Hanafi, Hassan (1935–)

views updated May 21 2018

HANAFI, HASSAN
(1935)

Born in Cairo, Hanafi studied first in Egypt but obtained his PhD in Paris (1966), working with Robert Brunschvig on a thesis entitled Les méthodes de l'exégèse: Essai sur les fondements de la compréhension, 'Ilm usūl al-fiqh. Hanafi has been a professor of philosophy in Cairo University since 1967 and has written many substantial works, three of which are particularly significant. He produced a study in five volumes on political theory, From Dogma to Revolution (in Arabic, 1985), an eight volume inquiry (in Arabic) on the links between religion and revolution in Egypt that focuses also on contemporary Islamic trends (Religion and Revolution in Egypt, 1989). The perspective of the foundation of an "Islamic left" leading through religion to a reconstruction of politics is outlined in the book and represents the main political approach of the author. The collected papers of Islam in the Modern World (1996) (two volumes) cover a wide range of topics from philosophy and theology to sociology and politics.
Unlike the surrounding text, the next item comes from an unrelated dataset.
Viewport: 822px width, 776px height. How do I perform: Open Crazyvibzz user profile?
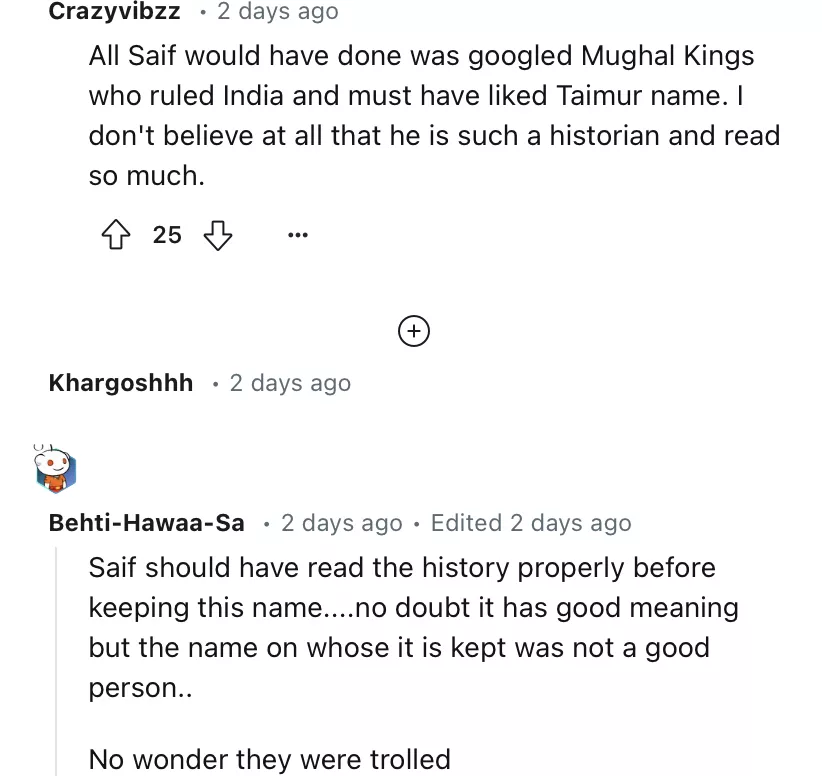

Hanafi's philosophical method is grounded in phenomenology and hermeneutics and he is particularly effective in applying this method to Islam. Consciousness and history acquire great importance accordingly. Islam is not merely a religion, according to him, but above all an ideology that connects the temporal and the sacred. Thus the outward (social and practical) and the inner (related to conscience) dimensions of human reality are but two aspects of the same phenomenon. Theology must become anthropology in order to allow humanity to make faith the tool of transformation of economic and social relations. The translation of theology into anthropology needs firstly the Husserlian epoché on God's essence; and secondly a new orientation of the object of theology. The center of revelation as the science of God is no longer God but humanity. Revelation is the science of humanity because humans are its objects and interlocutors. In this transformation of theology into anthropology, God keeps his value as telos, the goal of human activity in front of which all are equal. God is not logos, but praxis; not an idea, but a form of practice. Consequently, in Hanafi's view, Islam is a religion of revolution and justice prompting everybody to refuse any subordination to oppressive power and to claim the liberation of the world and its people in the name of God.

Hanafi criticizes Orientalism as a science aimed at colonial submission. He believes that the Third World's peoples have to develop a science of Occidentalism in order to get a fresh cultural, political, and philosophical stance. Then they will be able to join Europe and North America in its modernity and recover their role in universal history (these ideas are discussed in Hanafi's Introduction to the Science of Occidentalism, in Arabic, 1991). From the perspective of intellectual recovery, Hanafi believes a new interpretation of Islamic heritage (turāth) is vitally important, because the reconstruction of a historical consciousnessnamely traditionis the direct path to development. Among the applications of this new reading are an inquiry into the traditional science of hadith (the traditional sayings of the Prophet) which Hanafi acknowledges has a historical character, and into Qur'anic exegesis that is envisaged to require an interpretation linked not only to explanation, but also to understanding, and not only to knowledge, but also to awareness.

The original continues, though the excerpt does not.